Yes. It's colorful and having these characters are a lot of fun...but it doesn't stand up to reason AT ALL. Especially when every single scene in the rest of the movie proves having these guys along was a bad idea.
The next tool Bay uses is "make it worse". If any part of your story is sagging, take a given situation (the guys refuel at a space station) and make it worse (station blows up). And it doesn't so much backfire on him as it does swivvel around to shoot the movie in the face. You seriously expect me to buy that having the station blow up when the untrained oil-driller fake astronauts are there is just coincidence? How about later on when the president decides to blow the nuke instead of give the drillers a chance. You expect me to believe that "Look, the guys we sent? They are total idiots" was never part of the Presidental Conversation and Decision Making Process? How about when Statutory Rape Guy gets space dementia and shoots a fucking gatling gun (WHY THE FUCK IS THIS HERE????) (SERIOUSLY. WHY THE FUCK DID YOU WASTE PAYLOAD ON A FUCKING GATLING GUN???? COULD NASA NOT THINK OF SOMETHING ELSE TO PUT ON THE SHUTTLE AND THEY SAID FUCK IT DO A BIG ASS GUN? I DO NOT THINK SO) around, fucking up the bomb and forcing Bruce Willis to become a martyr for the cause of humanity?

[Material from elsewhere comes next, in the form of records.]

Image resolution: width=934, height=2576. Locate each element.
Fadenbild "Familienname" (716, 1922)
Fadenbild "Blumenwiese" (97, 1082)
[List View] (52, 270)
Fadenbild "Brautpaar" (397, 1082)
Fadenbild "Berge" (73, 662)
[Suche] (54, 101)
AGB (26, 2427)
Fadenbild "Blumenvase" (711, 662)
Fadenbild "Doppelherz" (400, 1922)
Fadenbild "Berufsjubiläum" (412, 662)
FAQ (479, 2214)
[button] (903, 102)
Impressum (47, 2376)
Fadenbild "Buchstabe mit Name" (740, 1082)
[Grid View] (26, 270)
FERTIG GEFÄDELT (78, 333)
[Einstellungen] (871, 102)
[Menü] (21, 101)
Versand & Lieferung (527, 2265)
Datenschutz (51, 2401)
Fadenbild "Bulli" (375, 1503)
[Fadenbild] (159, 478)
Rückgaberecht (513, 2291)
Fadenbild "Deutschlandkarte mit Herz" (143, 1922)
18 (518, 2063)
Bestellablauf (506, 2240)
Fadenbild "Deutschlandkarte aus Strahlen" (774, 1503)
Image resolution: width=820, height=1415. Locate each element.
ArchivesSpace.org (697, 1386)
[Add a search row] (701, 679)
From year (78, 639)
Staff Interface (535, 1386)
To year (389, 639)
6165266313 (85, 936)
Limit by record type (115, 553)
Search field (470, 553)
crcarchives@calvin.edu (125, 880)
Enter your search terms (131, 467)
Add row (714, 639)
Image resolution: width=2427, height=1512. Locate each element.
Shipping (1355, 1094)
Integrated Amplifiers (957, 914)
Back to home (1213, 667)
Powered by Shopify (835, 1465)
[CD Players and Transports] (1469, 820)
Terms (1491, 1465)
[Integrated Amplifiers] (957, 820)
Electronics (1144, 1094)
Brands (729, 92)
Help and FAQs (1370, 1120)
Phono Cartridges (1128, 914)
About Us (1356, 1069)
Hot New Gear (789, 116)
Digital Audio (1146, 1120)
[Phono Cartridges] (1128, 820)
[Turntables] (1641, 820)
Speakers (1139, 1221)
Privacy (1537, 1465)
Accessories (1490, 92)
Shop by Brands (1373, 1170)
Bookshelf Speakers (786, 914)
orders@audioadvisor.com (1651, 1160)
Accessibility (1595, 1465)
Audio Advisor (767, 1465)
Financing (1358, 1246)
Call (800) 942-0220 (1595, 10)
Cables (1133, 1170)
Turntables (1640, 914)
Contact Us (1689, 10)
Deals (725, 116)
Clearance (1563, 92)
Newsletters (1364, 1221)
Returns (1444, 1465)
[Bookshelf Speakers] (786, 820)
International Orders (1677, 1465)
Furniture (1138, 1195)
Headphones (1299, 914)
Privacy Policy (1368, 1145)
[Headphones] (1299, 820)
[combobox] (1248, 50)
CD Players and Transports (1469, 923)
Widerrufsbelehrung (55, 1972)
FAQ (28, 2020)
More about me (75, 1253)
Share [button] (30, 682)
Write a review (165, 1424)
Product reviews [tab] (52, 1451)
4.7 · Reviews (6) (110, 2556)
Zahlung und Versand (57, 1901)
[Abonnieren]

And yes, the ending is beautiful and the first time I saw it, it made me cry. But it doesn't stand up to reason very well. They couldn't rig a timer? You expect me to believe that NASA, the people that literally put a square peg into a round hole when Apollo 13 needed more air, cannot figure out how to make a remote detonation device for a nuclear bomb out of random spare shuttle parts? If it's because the bomb is already in the hole how the fuck did the on-site detonator work, then?
And that doesn't begin to touch the massive science fail in every part of the movie. When they get on the russian space station, it begins to spin so that the astronauts can have gravity to work in. EXCEPT NOTHING ABOUT THAT IS CORRECT. The station is not designed for that kind of gravity, and even if it was, there's no way they could be walking around on the bulkheads like that, when the bulkheads are in the wrong place for centrifugal force to imitate gravity. Also, see the aformentioned thing about blowing up the asteroid only to make more planet killing chunks.
Micheal Bay has convinced me that talent exists and he has it, because there is no other way I can reconcile such perfect timing and elegant story structuring with the massive pile of dog shit said strucutre is covered in. He knows how to tell a story, but when it comes to filling said story with stuff he turns into a poo-flinging monkey and grabs whatever turds he happens to have on hand. And his audience is left sitting in their seats scratching their heads, going, "Damn. I enjoyed that...but I shouldn't have. I really shouldn't have. REALLY."
"...I'm ashamed of myself."
"...hold me."
(Blogger seems to be eating my comments. Trying again.)
ReplyDeleteMichael Bay knows how to put a movie together from parts, but doesn't know how to choose those parts. So we end up with "hilarious" racial stereotypes pasted into robotic sidekicks.